RIBA East Midlands 2021 Award Winners

Stonecrop 4062 James Brittain WEBIMAGE 4 Stonecrop 4062 Tim Brotherton WEBIMAGE 6
RIBA East Midlands Project Architect of the Year, Building of the Year, Sustainability Award and Regional Award 2021

Stonecrop

Architect - Iris Papadatou / Featherstone Young
Client - Private

Stonecrop is a sustainable, confident and playful house set amongst thoughtful and sensitive landscaping on a backland site in a village setting in Rutland.

The house design places sustainability at its heart. Most of the time only two people will occupy the house, but the clients wanted to allow it to ’expand’ to host guests and family. A clever two-wing strategy has been applied. This strategy means the house works well when only two people are in residence, with a discrete second wing that can be opened up and heated when family and friends visit.

This smaller ‘guest wing’ has a striking curved green roof that rises up and appears to float into the landscape.

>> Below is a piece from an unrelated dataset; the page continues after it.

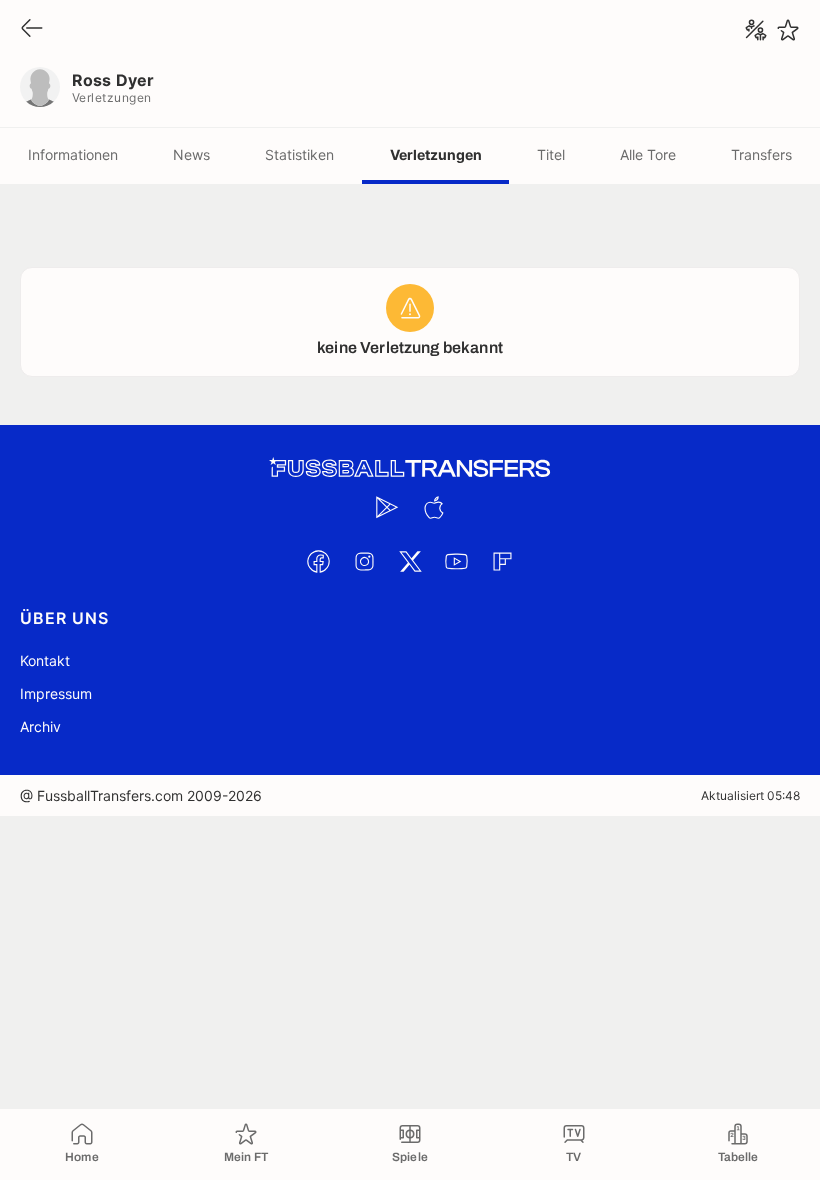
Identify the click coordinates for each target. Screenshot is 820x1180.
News (191, 154)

While the main house starts with a humble entrance, the rear façade emerges through the site to a surprising glass wall of over 5m, addressing a wildflower meadow designed by their landscape architect neighbour. The two wings wrap around a central courtyard, apparently swirling out of the ground together.

There were joyful hidden moments: a secret stair to the mezzanine study and the bedroom; a flight of craggy stone projecting from the western facade; and a room cantilevering into the trees.

Local Clipsham limestone was used alongside timber, green roofs and dry-stone walling. Sustainability was evidently a priority for the project which far surpassed the RIBA 2030 Climate Challenge targets. The large overhang to the south facade provides passive solar shading, while coils for a ground source heat pump are laid under the beautiful wildflower meadow. Natural ventilation is provided by the central courtyard and the interior environment is tempered via a MVHR system.

The huge, open-plan volume could have felt unhomely and cold, but the undulating panelled timber roof acts to unify the disparate spaces. Areas are delineated by large panels of joinery that help to define or enclose certain aspects.

It is a bold and brave house, full of inventiveness and fun.